The United States announced on Tuesday that it has neutralised a Russian spyware called 'Snake,' that was behind numerous attacks on NATO countries over the past 20 years.
Operation Medusa disabled the software, which allowed the Russian security services, FSB, to steal hundreds of sensitive documents from at least 50 countries, including by attacking government or media computer services, according to a US Justice Department statement.
“Through a high-tech operation that turned Russian malware against itself, U.S. law enforcement has neutralised one of Russia’s most sophisticated cyber-espionage tools,” Deputy Attorney General Lisa Monaco said.

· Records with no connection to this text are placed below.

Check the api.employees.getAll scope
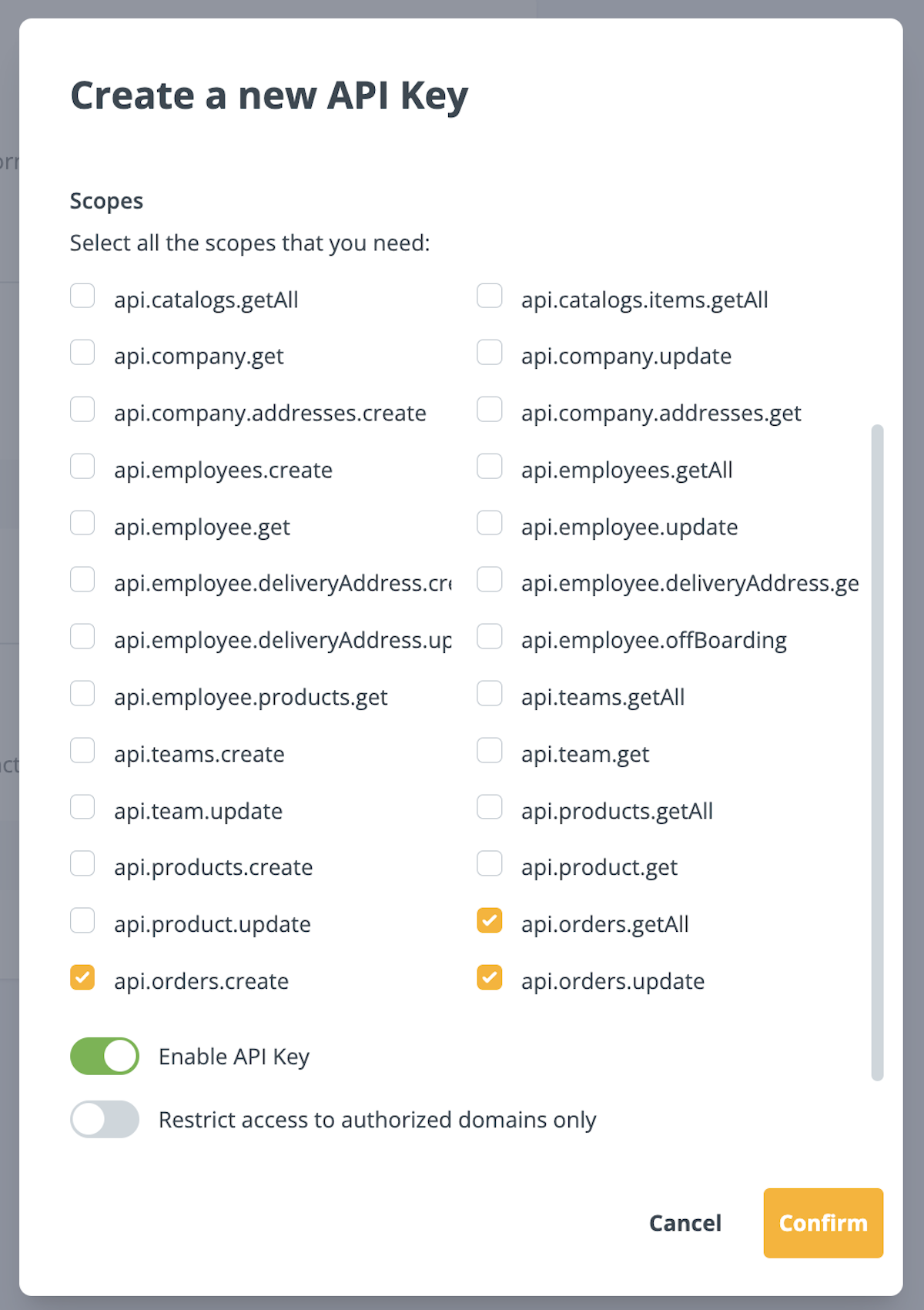924x1310 pixels. click(490, 466)
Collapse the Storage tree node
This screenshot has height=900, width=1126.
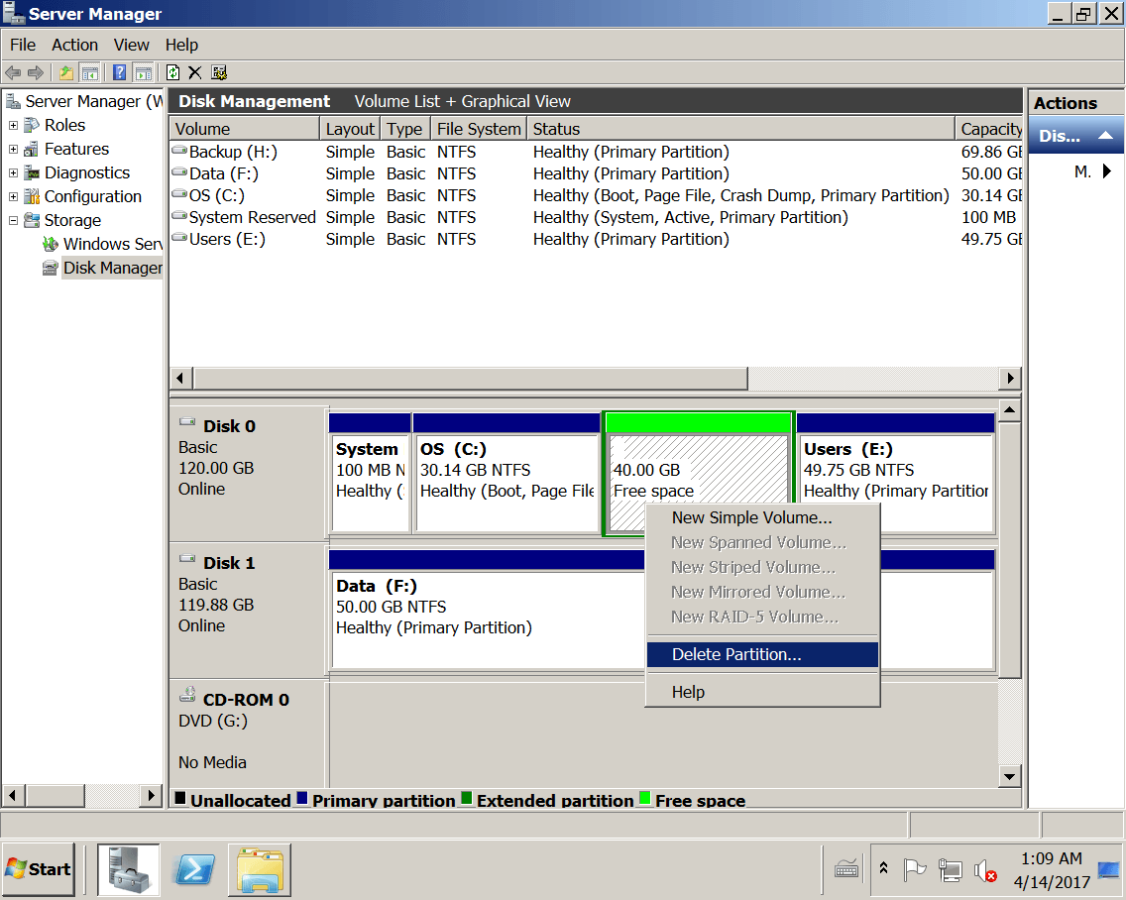(13, 220)
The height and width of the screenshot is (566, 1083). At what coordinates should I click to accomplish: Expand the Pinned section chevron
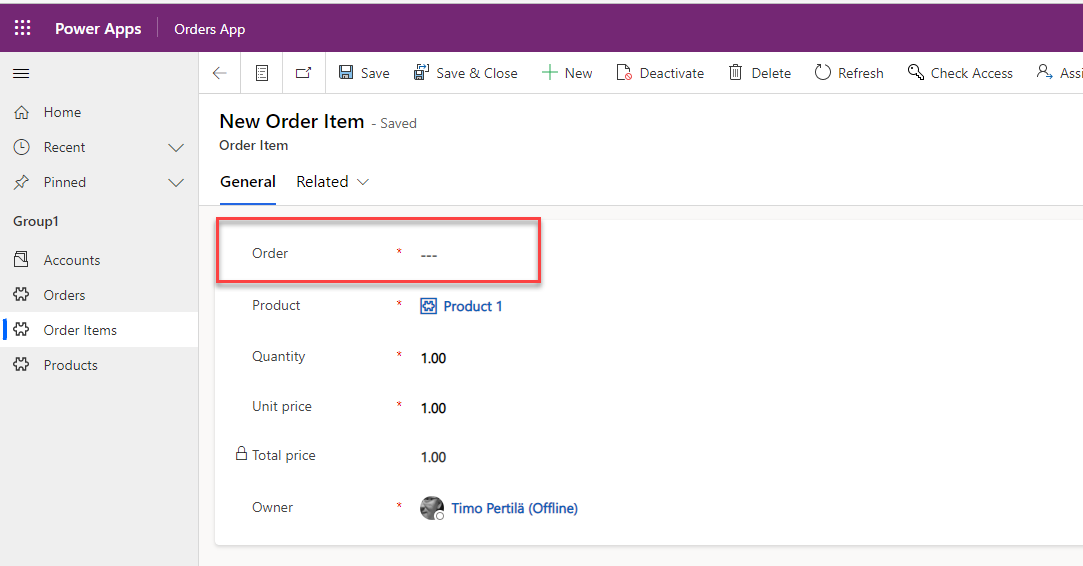[176, 183]
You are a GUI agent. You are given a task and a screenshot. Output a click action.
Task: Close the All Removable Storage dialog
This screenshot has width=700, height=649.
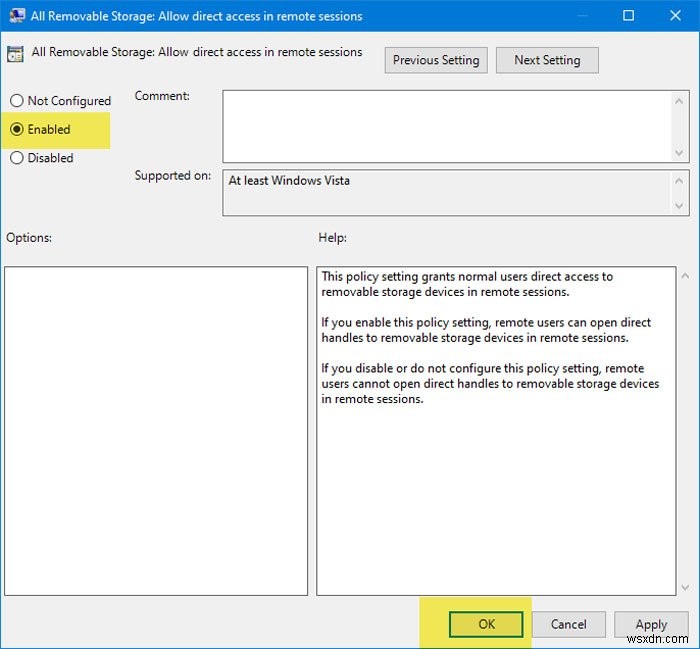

According to U.S. authorities, the software was guided by an FSB unit called ‘Turla,’ located in Ryazan, Russia. It could identify and steal documents and remain undetected indefinitely. The ‘Turla’ agents exfiltrated this data using the global network of infected computers.
After many years of studying this software, the US federal police managed to create a tool, called ‘Perseus,’ that could communicate with ‘Snake’ and command it to shut down without involving the host computer.
In 2018, German authorities had revealed that they had been subjected to an unprecedented attack attributed by the media to the ‘Snake’ software, also known as ‘Uruburos’ or ‘Turla.’
Victims were also identified in Belgium, Ukraine, the United States and Georgia.